It is very hard to get through a single tabloid from cover to cover due to the amount of analysis that needs to be done. There are many things than can be focused on, but from pages 1-39 (out of the 84 pages) the biggest thing noticed within this specific tabloid (this may be true of the others, but the analysis is going to be of each single tabloid and then at the end there can be comparisons)is that there are no sources to the stories.
The pages that have been analyzed thoroughly and read are pages 1-39, so this analysis is only for Star Magazine December 27, 2010 issue pages 1-39 with a focus on credibility of sources.
The other articles all had quotes from "insiders" or "pals." How about going out and finding someone who will go on record so that the article can be credible. That's not journalism - that's laziness. Why should anyone trust what is being said by someone who won't even reveal the name publicly. For all we know the "inside source" is some random person on the street that the "reporter" found.
All right - his ex-girlfriend from many years ago had been murdered, and he will apparently be making statements in court regarding what he knew about her and the alleged killer. Also, the magazine calls the alleged killer a "cold-blooded serial killer" without ever saying "allegedly" or anything that could save face.
The entire article has not even a single interview with Ashton Kutcher. So, it's an article about Ashton Kutcher "being involved in a murder scandal," but the only interviews are a Detective and a "friend."
At least attempt to get an interview from someone credible and then put "*CREDIBLE PERSON* was unable to be reached for comment" or "*CREDIBLE PERSON* refused to comment." Something that shows that the reporter isn't just a lazy person who sits around listening to gossip and interviewing random people on the street. Seriously, I feel bad that Dennis had to pay money for this publication. I am glad that the analysis will be thorough, but honestly. This isn't journalism.

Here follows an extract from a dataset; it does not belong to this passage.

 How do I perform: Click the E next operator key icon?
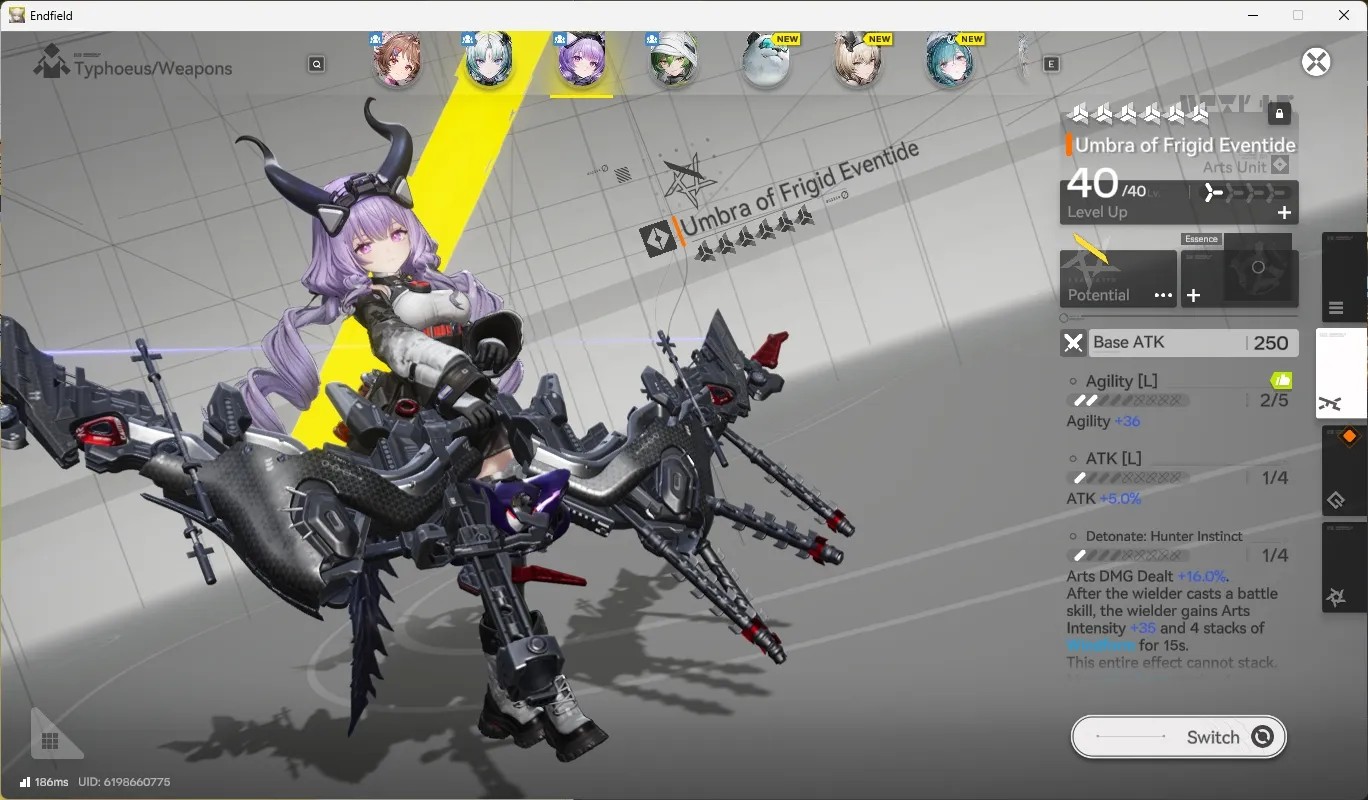tap(1051, 64)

That is according to "a friend."
Really? Why don't you go ask Ashton himself.
Why doesn't the friend have a name?
This drove me crazy throughout the entire analysis process - which is why I stopped on page 39. I haven't even gotten to the big Tom Cruise - Katie Holmes cover story yet. Fingers are crossed that there is an actual interview done with Tom or Katie and included within the article. Seriously.

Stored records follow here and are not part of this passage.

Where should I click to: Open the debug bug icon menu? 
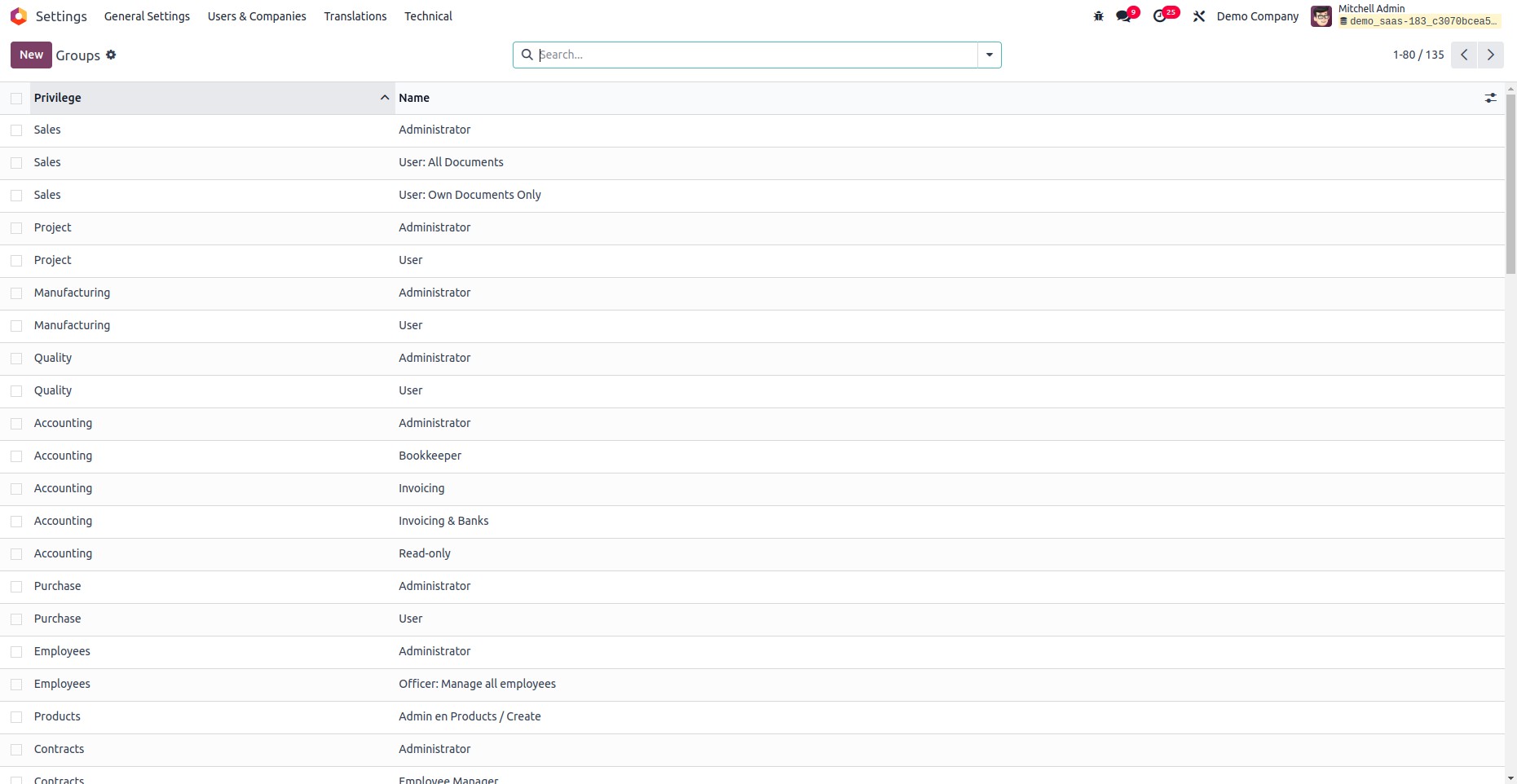coord(1098,16)
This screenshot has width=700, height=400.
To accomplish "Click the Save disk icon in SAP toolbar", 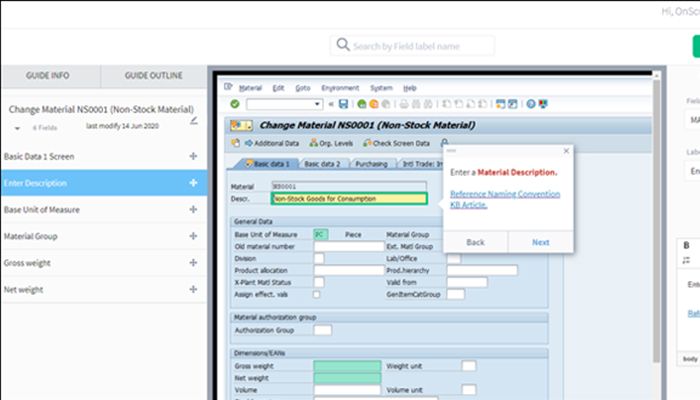I will click(x=343, y=103).
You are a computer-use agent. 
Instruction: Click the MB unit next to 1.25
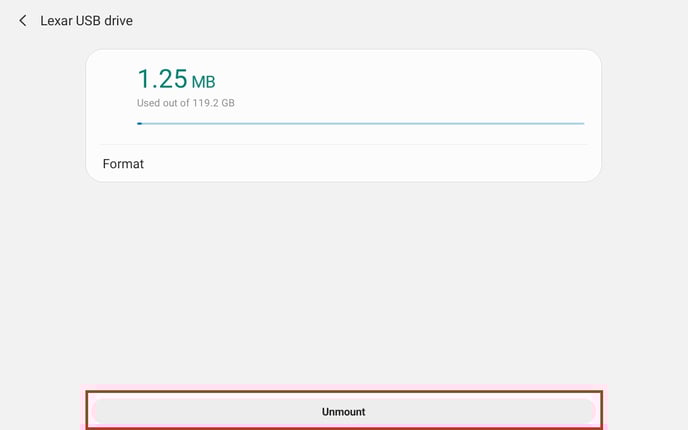[203, 80]
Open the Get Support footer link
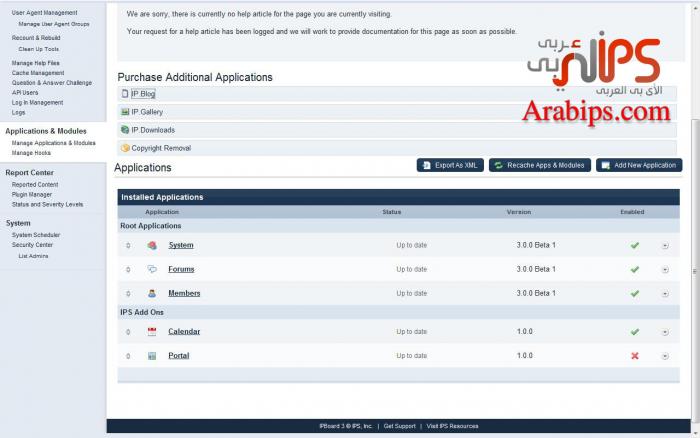This screenshot has height=438, width=700. click(x=399, y=426)
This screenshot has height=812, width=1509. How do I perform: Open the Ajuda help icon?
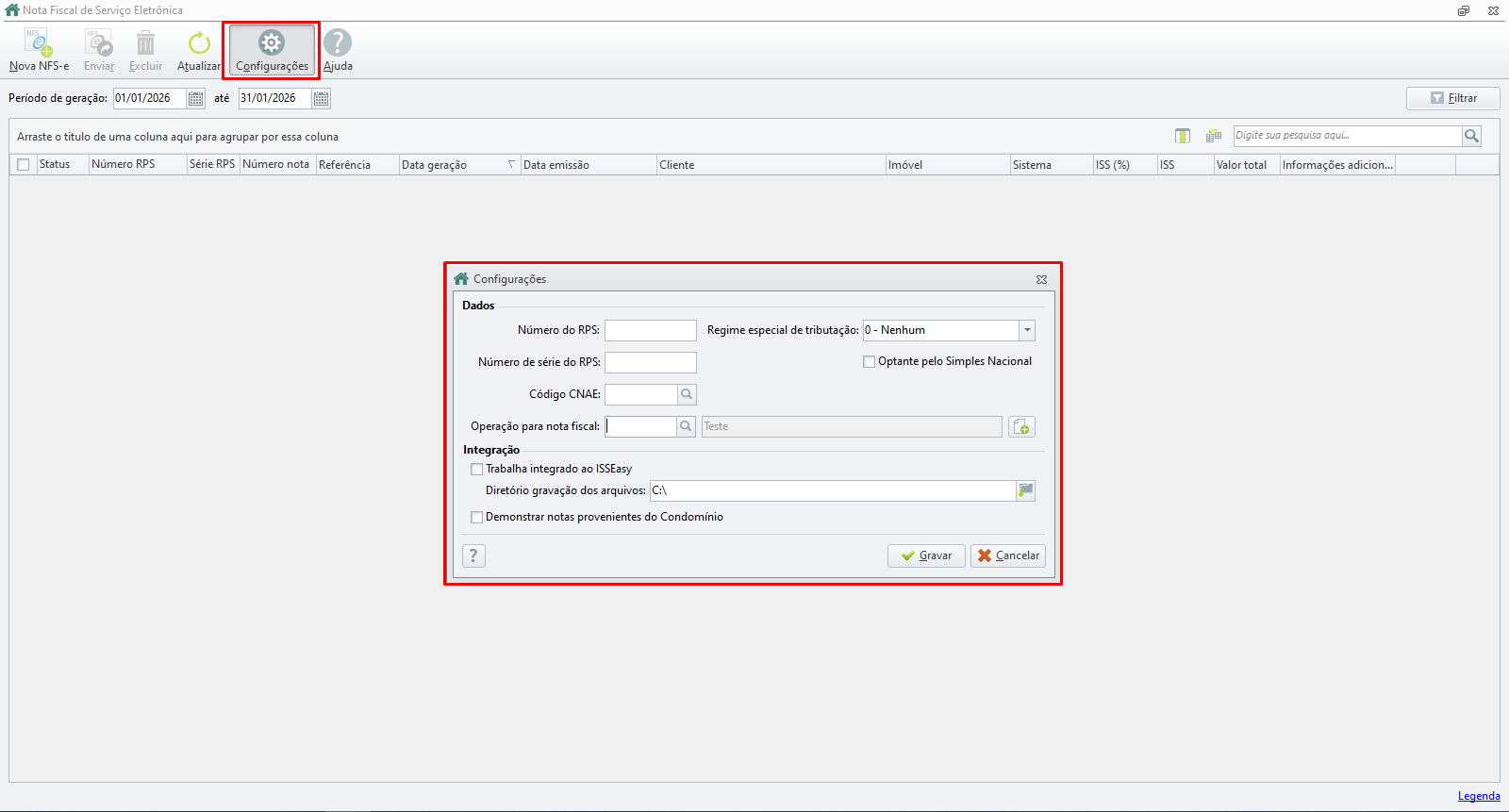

If the only "sources" that your publication has are "friends," "pals," "insiders" and "guests" then either your reporters are lazy or no one wants to go on record - if no one wants to go on record and have their name associated with a quote then GO FIND SOMEONE WHO WILL. Go find someone who is willing to have their name printed in the magazine in attribution to the quote. It's understandable to have maybe one anonymous source every so often, but if the ONLY source in your article is an ANONYMOUS source - then you don't have an article. The blogs on the internet have more research and credible sources than that publication which has a paid staff and has a nice readership.
It would be nice to see demographics and statistics of the readership of Star. There is also an article within the first 39 pages regarding one of the stars of MTV's Teen Mom - something to do with her being pregnant again and not knowing who the father is - that didn't have any sources either...
|Nikky Raney reading Star Magazine|
This magazine was the most expensive of the three. This one was $3.99 and the other two were $2.99, but don't worry there's no sales tax in New Hampshire.
Is this publication trying to be a respected news source or is it content with being filled with gossip and unreliable information? It's sad that magazines like Newsweek are faced with tough times in publication - but magazines like Star are selling no problem. There's something wrong with this picture -- and the Future of Journalism needs to fix it.